#### [WORK TO COMPLETE]
Only the lines below, from the one with "Hawn, Goldie actor. (410, 1666)" through the one with "Advanced (878, 141)", are to be written out, exactly.

(Collected data)
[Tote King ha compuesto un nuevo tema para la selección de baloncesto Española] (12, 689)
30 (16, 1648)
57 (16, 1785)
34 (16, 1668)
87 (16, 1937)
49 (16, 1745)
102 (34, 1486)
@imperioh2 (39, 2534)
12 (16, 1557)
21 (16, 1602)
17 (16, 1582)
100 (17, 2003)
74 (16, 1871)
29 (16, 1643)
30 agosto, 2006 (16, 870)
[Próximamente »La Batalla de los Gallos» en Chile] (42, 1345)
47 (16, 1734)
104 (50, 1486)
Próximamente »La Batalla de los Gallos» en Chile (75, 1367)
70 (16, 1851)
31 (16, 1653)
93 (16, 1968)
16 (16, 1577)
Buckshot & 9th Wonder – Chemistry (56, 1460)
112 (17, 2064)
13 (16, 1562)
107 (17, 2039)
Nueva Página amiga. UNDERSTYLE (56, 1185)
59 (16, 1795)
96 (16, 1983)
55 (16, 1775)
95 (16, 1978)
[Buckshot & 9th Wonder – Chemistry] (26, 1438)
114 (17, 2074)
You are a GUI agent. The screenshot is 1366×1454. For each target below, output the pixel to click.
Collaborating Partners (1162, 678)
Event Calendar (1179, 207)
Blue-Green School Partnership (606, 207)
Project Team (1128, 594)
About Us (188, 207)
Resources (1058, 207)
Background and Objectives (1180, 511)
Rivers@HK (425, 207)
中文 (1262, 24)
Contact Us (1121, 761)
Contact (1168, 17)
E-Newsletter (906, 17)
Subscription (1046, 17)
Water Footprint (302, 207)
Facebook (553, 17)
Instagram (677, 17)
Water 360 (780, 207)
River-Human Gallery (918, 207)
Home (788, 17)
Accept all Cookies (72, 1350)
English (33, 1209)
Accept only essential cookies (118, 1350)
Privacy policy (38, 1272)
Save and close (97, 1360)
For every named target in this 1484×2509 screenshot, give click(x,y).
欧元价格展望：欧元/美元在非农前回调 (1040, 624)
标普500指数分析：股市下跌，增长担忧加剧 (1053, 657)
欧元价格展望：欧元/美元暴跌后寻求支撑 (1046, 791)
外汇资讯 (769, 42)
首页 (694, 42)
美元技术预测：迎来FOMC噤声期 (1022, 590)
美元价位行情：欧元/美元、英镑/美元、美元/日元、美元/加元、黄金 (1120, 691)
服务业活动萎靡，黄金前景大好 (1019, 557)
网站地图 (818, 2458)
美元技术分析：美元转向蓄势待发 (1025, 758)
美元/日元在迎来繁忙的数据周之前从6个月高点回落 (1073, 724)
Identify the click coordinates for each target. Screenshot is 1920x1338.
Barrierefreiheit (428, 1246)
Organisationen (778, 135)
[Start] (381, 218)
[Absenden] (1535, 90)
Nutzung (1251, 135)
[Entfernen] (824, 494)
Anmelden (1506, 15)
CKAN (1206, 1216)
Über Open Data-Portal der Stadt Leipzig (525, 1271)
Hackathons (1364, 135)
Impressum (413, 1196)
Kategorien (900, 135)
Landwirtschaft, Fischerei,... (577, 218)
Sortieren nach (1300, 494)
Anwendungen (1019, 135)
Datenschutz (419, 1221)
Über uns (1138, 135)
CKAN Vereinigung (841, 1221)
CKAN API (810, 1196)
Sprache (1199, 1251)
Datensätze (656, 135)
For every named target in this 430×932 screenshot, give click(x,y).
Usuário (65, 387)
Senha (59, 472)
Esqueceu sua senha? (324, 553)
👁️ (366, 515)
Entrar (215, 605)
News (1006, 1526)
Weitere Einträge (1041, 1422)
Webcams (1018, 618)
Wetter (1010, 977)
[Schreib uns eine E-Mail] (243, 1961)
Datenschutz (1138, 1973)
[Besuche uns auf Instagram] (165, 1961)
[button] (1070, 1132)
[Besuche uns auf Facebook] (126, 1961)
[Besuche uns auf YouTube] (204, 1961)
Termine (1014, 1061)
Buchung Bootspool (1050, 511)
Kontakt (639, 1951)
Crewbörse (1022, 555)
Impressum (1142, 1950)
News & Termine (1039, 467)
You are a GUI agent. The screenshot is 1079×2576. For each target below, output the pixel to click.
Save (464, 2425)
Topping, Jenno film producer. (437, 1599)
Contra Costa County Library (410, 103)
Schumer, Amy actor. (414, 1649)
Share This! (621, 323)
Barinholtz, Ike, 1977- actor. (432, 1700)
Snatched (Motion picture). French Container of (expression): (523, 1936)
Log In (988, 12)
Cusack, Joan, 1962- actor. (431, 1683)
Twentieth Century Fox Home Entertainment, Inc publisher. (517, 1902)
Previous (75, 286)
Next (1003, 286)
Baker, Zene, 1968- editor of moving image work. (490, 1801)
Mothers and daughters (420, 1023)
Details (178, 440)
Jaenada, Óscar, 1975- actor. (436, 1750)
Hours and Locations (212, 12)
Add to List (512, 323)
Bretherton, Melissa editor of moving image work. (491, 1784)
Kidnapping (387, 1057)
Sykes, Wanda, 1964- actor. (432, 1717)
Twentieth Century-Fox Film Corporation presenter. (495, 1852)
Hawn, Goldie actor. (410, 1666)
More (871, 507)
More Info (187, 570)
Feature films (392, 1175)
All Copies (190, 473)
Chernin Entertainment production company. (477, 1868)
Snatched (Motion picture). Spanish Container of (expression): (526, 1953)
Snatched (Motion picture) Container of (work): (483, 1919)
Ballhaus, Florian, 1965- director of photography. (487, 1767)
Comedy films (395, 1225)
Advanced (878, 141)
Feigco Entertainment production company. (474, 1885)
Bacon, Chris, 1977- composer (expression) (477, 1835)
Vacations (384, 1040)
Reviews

#### [SOLUTION FOR THIS EXERCISE]
Hawn, Goldie actor. (410, 1666)
More (871, 507)
More Info (187, 570)
Feature films (392, 1175)
All Copies (190, 473)
Chernin Entertainment production company. (477, 1868)
Snatched (Motion picture). Spanish Container of (expression): (526, 1953)
Snatched (Motion picture) Container of (work): (483, 1919)
Ballhaus, Florian, 1965- director of photography. (487, 1767)
Comedy films (395, 1225)
Advanced (878, 141)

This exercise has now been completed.